__GIVEN REQUEST__
From the text on foreign same-sex couples immigrating to Canada, list every group of people it names whose personal safety may be threatened in some countries.

__TEXT EXCERPT__
--- begin ---
This page gives information for same-sex couples in which neither partner is a Canadian citizen or permanent resident. It is sometimes possible for foreign same-sex couples to immigrate to Canada together. Foreign couples may consider immigrating to Canada in a number of situations:

  • When a couple who are citizens of the same country want to settle in Canada together.
  • When two people from different countries are in a relationship and they want to be able to stay together but are unable to live in the country of either partner. They may consider Canada as an alternative place to settle together.
  • One partner must qualify to immigrate to Canada under one of Canada's immigration programs. The most common one is the Skilled Worker Class. Some people have also applied under the Live-in Caregiver program.
  • The couple must have lived together in a genuine committed and interdependent relationship for at least twelve months. See common-law definition.
  • In some countries, it is not safe or legal for same-sex couples to live together, for example, countries that have sodomy laws or where the personal safety of queer, lesbian, gay, bisexual or transgendered people is threatened. In these cases, Canada may still recognize the relationship as common-law. The couple will need to explain and document why they have not been able to live together.
--- end ---
__INFORMATION PROVIDED__
--- begin ---
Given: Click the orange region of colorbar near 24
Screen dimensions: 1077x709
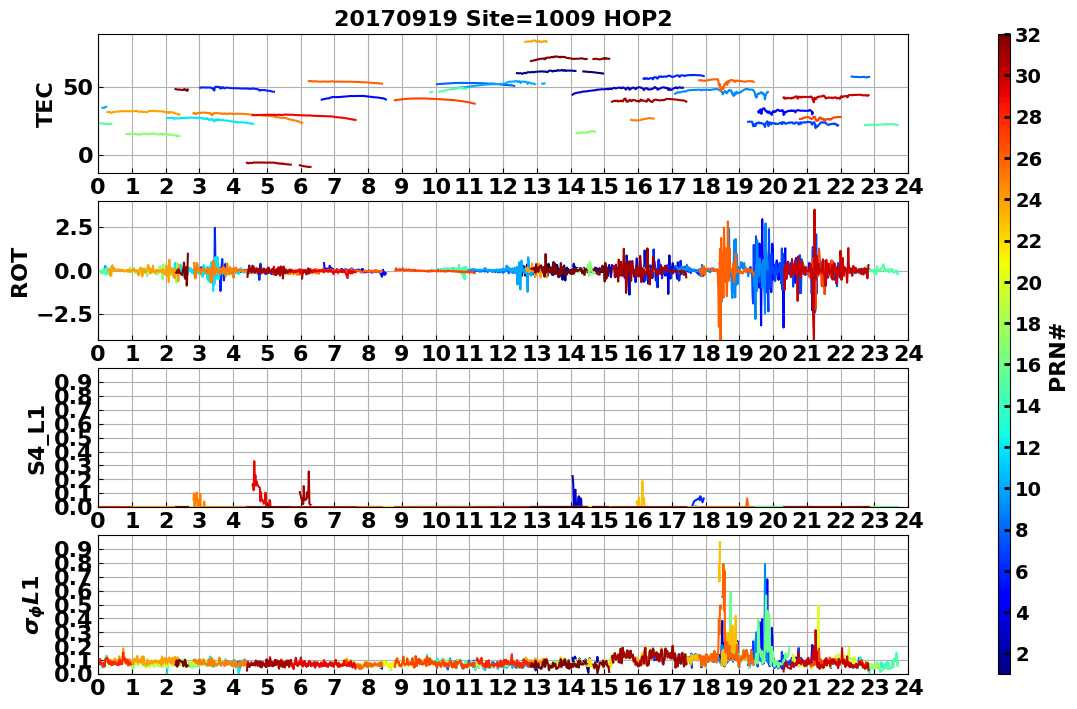Looking at the screenshot, I should (1004, 200).
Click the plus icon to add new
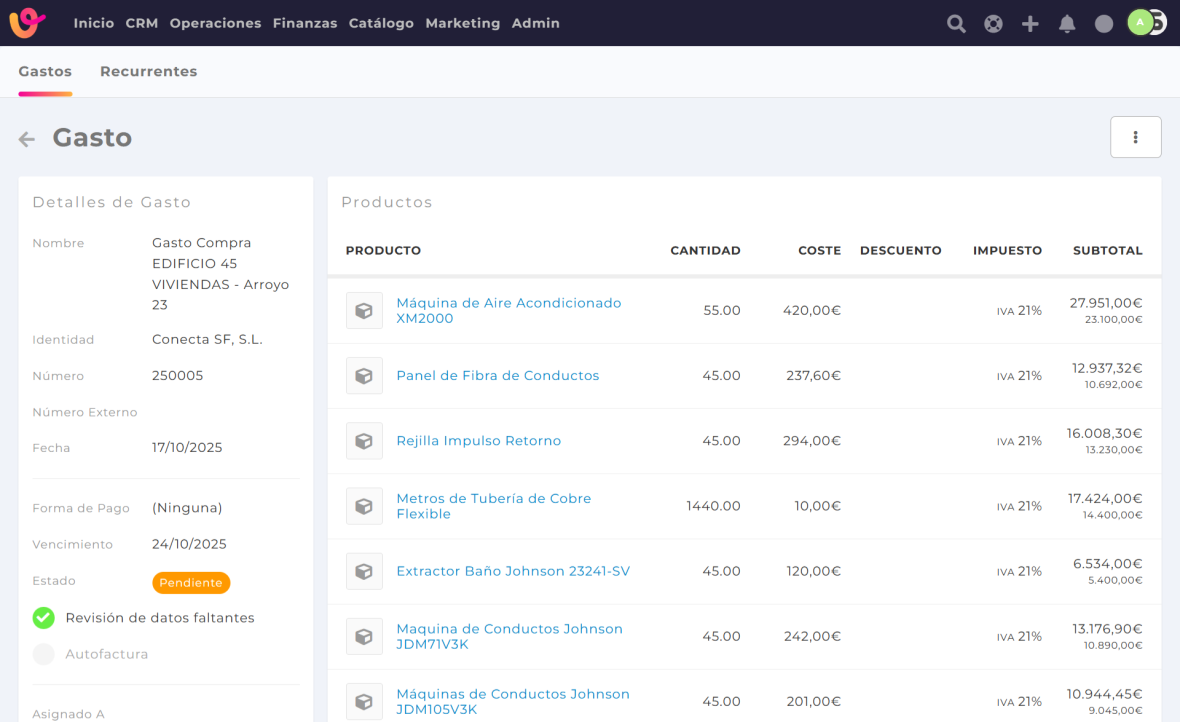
--- end ---
__RESPONSE__
Queer, lesbian, gay, bisexual, and transgendered people.